2nd volume, no. 26

Introduction to the content

The Atlantikwall was an extensive fortification system built by German occupation forces along the coasts of Western Europe during World War II. It was intended to prevent an Allied invasion and included coastal defenses, minefields, and other defensive structures. Bloch reiterates the Nazi conviction of the Atlantic Wall’s invincibility, pasting extensive propagandistic documentation of its wondrousness. This makes it all the more astonishing that the walls could be breached within a few hours (on June 6, 1944, known as D-Day), and the allies could not be pushed back.

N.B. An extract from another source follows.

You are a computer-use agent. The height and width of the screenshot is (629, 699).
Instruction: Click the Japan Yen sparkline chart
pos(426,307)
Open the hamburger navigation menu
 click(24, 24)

Germany’s New Chance? begins with a news headline that trumpets the improvements that came with National Socialism. Hitler was “bloated into a mystical figure” who encouraged repopulation, equating childbirth with the soldier’s fight. Curt Bloch foresees the elevation in birth rate as a future opportunity for Germany. The press claims that Adolf Hitler and Benito Mussolini “have revived the will to have children and respect for the mother among the great European peoples,” while predicting senescence in the British population by 1971. Numerical superiority opens up new possibilities for Germany in the distant future – Bloch fears the prospect of that distant war.

Bloch marvels at how – despite his distinctly French name the Belgian nobleman and diplomat – Count de Marchant et d’Ansembourg (1894–1975) volunteered to fight for the German army during World War I. Afterward, he returned to his Dutch homeland, joined the National Socialist movement, and became commissioner of the Dutch province of Limburg in 1941. In 1944, Graaf de Marchant now realizes that his close ties to the Germans have consequences. Marchant et d’Ansembourg was sentenced to 15 years in prison in April 1946 and released in 1954.

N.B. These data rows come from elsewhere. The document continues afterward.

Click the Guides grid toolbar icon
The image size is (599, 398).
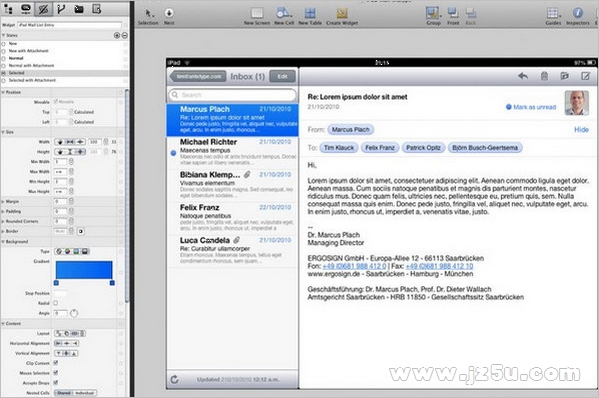click(552, 13)
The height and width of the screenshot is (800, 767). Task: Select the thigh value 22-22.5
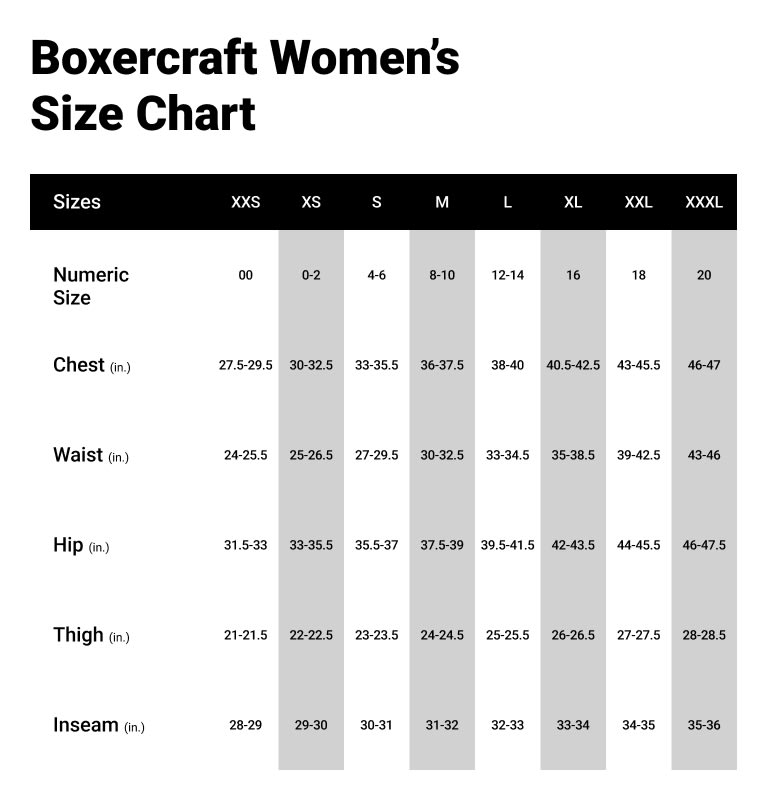[x=311, y=635]
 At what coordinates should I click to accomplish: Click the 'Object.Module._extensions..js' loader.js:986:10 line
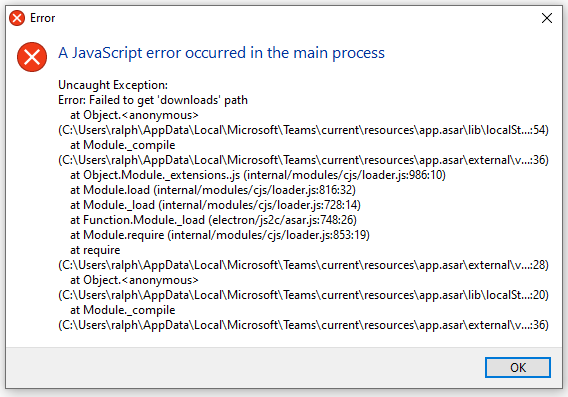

Riffing off a news article which describes the dire threat awaiting the German people if Germany loses the war to Russia,  Curt Bloch enumerates the consequences in his poem The Red Menace. When “the evil communists” come they will confiscate possessions, kidnap German women and children, send them to re-education camps, and force the people to stand in line in front of stores and to suffer from hunger. But wait! The conditions being described as the threat of Bolshevism are what the Germans are already experiencing at present courtesy of the Nazis!

According to Bloch’s analysis, the Pseudo-democrats who enabled Hitler are to be found in London, Washington, and The Hague. The self-interest of foreign politicians and businessmen along with their governments allowed the Nazi rhetoric and militarization to flourish. These foreign interests and industrialists hoped Hitler’s forceful suppression of minority rights (by scapegoating Jews and non-Aryans of all kinds) would curb the rising popularity of communism in Europe. Bloch accuses these actors of having profited from Germany’s resurgence and the blossoming of fascism. Now they hypocritically distance themselves from “Germany’s heavy guilt.” Bloch suggests that these individuals and their interests cannot avoid the reckoning to come.